Their large and growing data set has also found new relevance in the search for objects far beyond the solar system. With their new grant, CSS astronomers will be able to expand the power of their largest telescope four-fold, develop more sensitive software, and conduct their search more nights every month.

"NASA has recognized that over the last seven years, our program has constantly strived to improve its performance, and has collaborated with others to find new ways to exploit the nearly 1,000 images we take every night with our two telescopes in the mountains north of Tucson," said Edward Beshore, principal investigator of the Catalina Sky Survey. "I think NASA recognizes the CSS as a valuable service to, well, humanity."

To spot NEOs, CSS observers use two telescopes to take four images of selected portions of the sky, spaced about 10 minutes apart. Software then processes the images, looking for faint objects that appear to be moving across the sky in a straight line.

Specialized software then removes known asteroids, applies filters to remove false detections and presents the results to the observer for final validation. Asteroids suspected of qualifying as NEOs are reported to the Smithsonian Institution for analysis and follow-up images are scheduled.

It takes several hours of such observations to reveal whether an object is a NEO. Finally, objects whose orbits intersect with the Earth's are called out for additional study by amateur and professional astronomers around the world.

A key element of the new grant, a more powerful camera will allow the project to cover more sky with the 1.5-meter telescope on the summit of Mt. Lemmon.

CSS co-investigator Steve Larson, who designed the new camera, said: "When we began observing in 2000, our image sensor was 16 megapixels, which was large by any standard. Today, commonly available consumer digital cameras have surpassed that size, and we were reaching the limit of productivity with our current camera design."

A few years ago, Spectral Instruments, a local vendor of scientific imaging systems, presented a sensor totaling 110 megapixels. Together with Tucson-based optical designer Richard Buchroeder, Larson developed a powerful new camera system that would increase the amount of sky it can cover each month by four times.

"We believe this will translate into a nearly proportional increase in the number of discoveries we make each month," Larson said.

The grant will facilitate other enhancements too, such as support additional software development to improve the speed and sensitivity of the CSS software, and the addition of a new observer that will allow them to work more nights each month.

"This grant represents a nice boost for the local economy, with almost 100 percent of our funds being spent right here in Tucson," Beshore said.

The CSS program is not limited to the search for asteroids. A spinoff project called the Catalina Realtime Transient Survey makes further use of the data acquired for the asteroid survey.

"We image the entire sky every month with our telescope on Mt.

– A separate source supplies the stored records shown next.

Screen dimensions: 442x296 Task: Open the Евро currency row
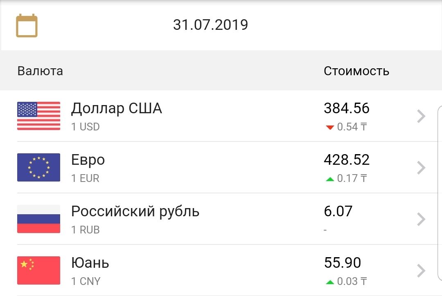pos(88,160)
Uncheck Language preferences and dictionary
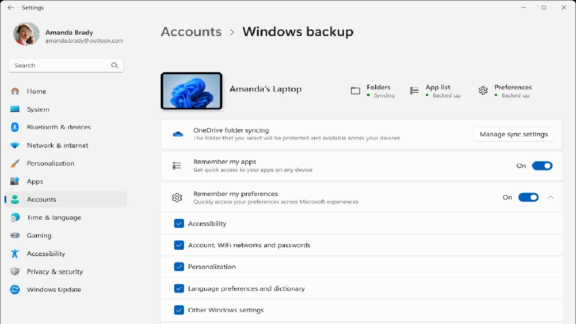The height and width of the screenshot is (324, 576). 179,288
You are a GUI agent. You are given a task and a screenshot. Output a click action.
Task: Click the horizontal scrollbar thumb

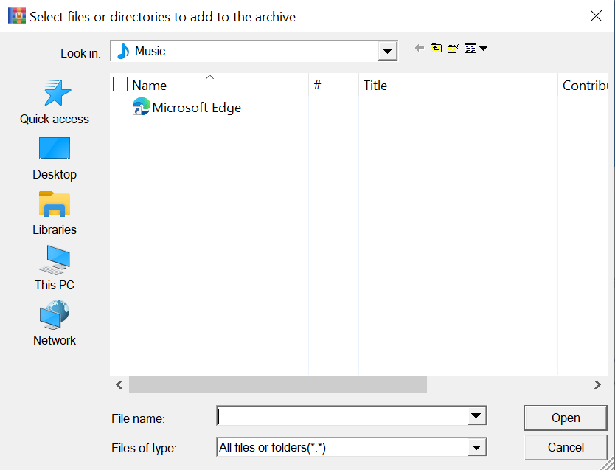pyautogui.click(x=277, y=384)
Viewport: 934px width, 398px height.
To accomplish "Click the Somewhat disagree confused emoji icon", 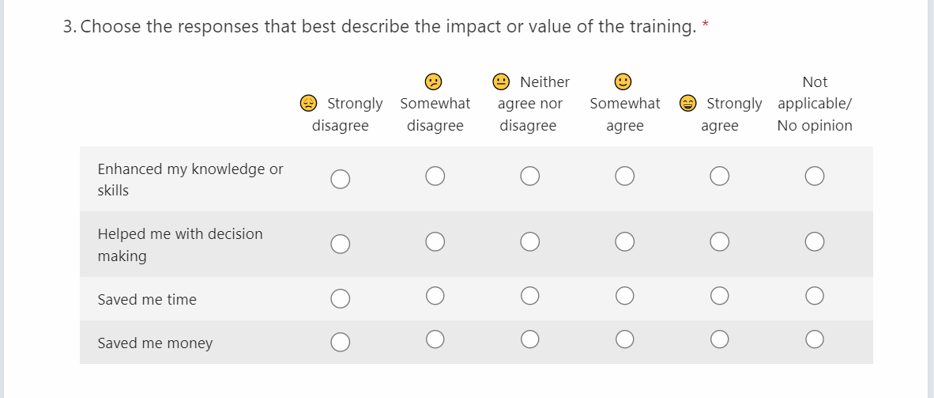I will coord(433,81).
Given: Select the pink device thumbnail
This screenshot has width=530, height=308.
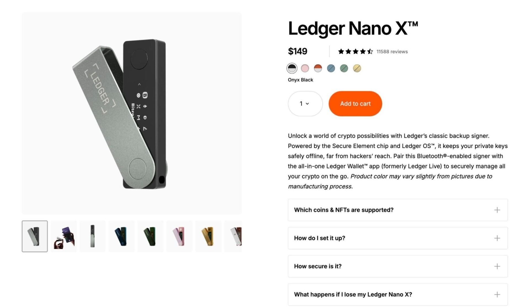Looking at the screenshot, I should tap(179, 236).
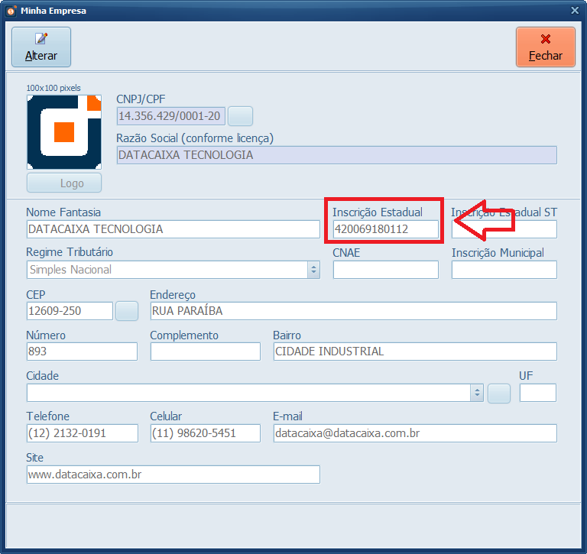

Bigelow," Beshore said, "in partnership with colleagues at Caltech who had developed software to search for changes in the stationary cosmic objects. Almost as fast as we can acquire the data, they are able to detect changes in the brightness of stars and galaxies that can reveal important clues about objects millions of times farther away than the asteroids we search for."

In 2010, Beshore's team discovered more supernovae, stars that end their lives in a violent explosion, than other programs specifically designed for just that task. More recently, CSS and Caltech announced the web publication of data documenting the brightness history of nearly 200 million objects with more than 20 billion independent observations, a catalog 10 times larger than anything previously published.

"We were thrilled to get the news from NASA about our grant," Beshore said. "At the same time, we regularly remind ourselves that we have an important responsibility to all those who support our work with their tax dollars."

"Aside from helping to ensure that we don't get blindsided by an asteroid, we owe the public the most efficient use of our funding, and we are grateful that we have once again been given the chance to show the world what we can do."